1. Field of the Invention
The present invention generally relates to automatic search for one or more patterns which may be contained within a body of text or computer data in encrypted form and, more particularly, to searching for encrypted patterns within computer viruses.
2. Description of the Prior Art
Searching computer programs or data for one or more occurrences of a specified pattern or set of patterns is one of the most common computer applications, implemented for example by the Unix utility "grep". A pattern may be a simple string or something more complex, such as any sentence generated by a grammar.
One important application for searching is computer virus detection. If the searched data is found to contain a "virus signature" pattern, this is taken to be a strong indication that the data contains a virus corresponding to that signature.
In order to evade detection via simple signatures, some viruses employ simple encryption schemes. Such self-encrypting viruses have a relatively small "degarbling head" that remains unencrypted. When the virus is executed, control passes first to the degarbling head, which decrypts the body of the virus and then passes control to it. The body performs the main function of the virus, presumably including attaching a newly-encrypted copy of the virus to some new host. The appearance of such a virus varies with the encryption key even though the underlying computer code is always the same.

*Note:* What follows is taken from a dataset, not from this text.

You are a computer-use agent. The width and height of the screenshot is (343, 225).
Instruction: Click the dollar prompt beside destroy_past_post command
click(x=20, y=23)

One approach to searching for such self-encrypting viruses is to avoid the encrypted regions, and to search for patterns in the unencrypted "degarbling head". This is feasible if the head is substantially constant from one instance of the virus to another, and contains byte sequences that permit the choice of a signature pattern that is sufficiently unusual to reduce the probability of discovering the pattern in legitimate software (the "false positive" probability) to an acceptably low level. However, some highly polymorphic viruses have highly variable degarbling heads, the variability resulting not from encryption, but from permutations of code fragments, random insertion of irrelevant instruction sequences that have no influence, and other techniques. This makes it difficult or impossible to select suitable signatures. Another drawback is that many different viruses may have the same decrypting head, and the use of a fixed signature would not be able to distinguish amongst them.
A second approach is to use the virus itself to perform its own decryption, and then to use any of a variety of standard string searching methods to search the resulting plaintext. This allows a signature to be chosen from an encrypted region of the file, greatly increasing the selection of potential signatures. Moreover, there are families of related computer viruses which share large portions of code. Since the shared code may come from encrypted regions of the viruses, detecting a virus on the basis of information contained within the encrypted region may enable many viruses to be detected with a single signature, which might not: be possible if detection were based solely on the degarbling head.
There are two basic methods in widespread use for persuading a virus to decrypt itself. The first applies to a situation in which the presence of the virus is discovered only after it has already been loaded into memory. In such a case, a virus stored in encrypted form decrypts itself when it is loaded into memory. Then standard string searching techniques can be used to search memory for the presence of plaintext signatures. Of course, this method is limited to cases where the virus has recently been active. It is not prophylactic: it cannot be used to screen as yet unexecuted, incoming software for the presence of viruses.
The second method for using a virus to perform its own decryption is to interpret it; that is, to simulate its execution in a virtual environment. One can interpret the loop that performs the decryption to produce a plaintext that can be searched for fixed signatures in the usual manner. Such a technique can be effective in detecting a large class of viruses. However, this technique has several drawbacks, including the practical difficulties of employing an interpreter.
The disadvantages of detecting encrypted viruses by either avoiding the encrypted regions or getting the virus to decrypt itself could be overcome if there were a method for searching the encrypted regions directly, without any need for decryption.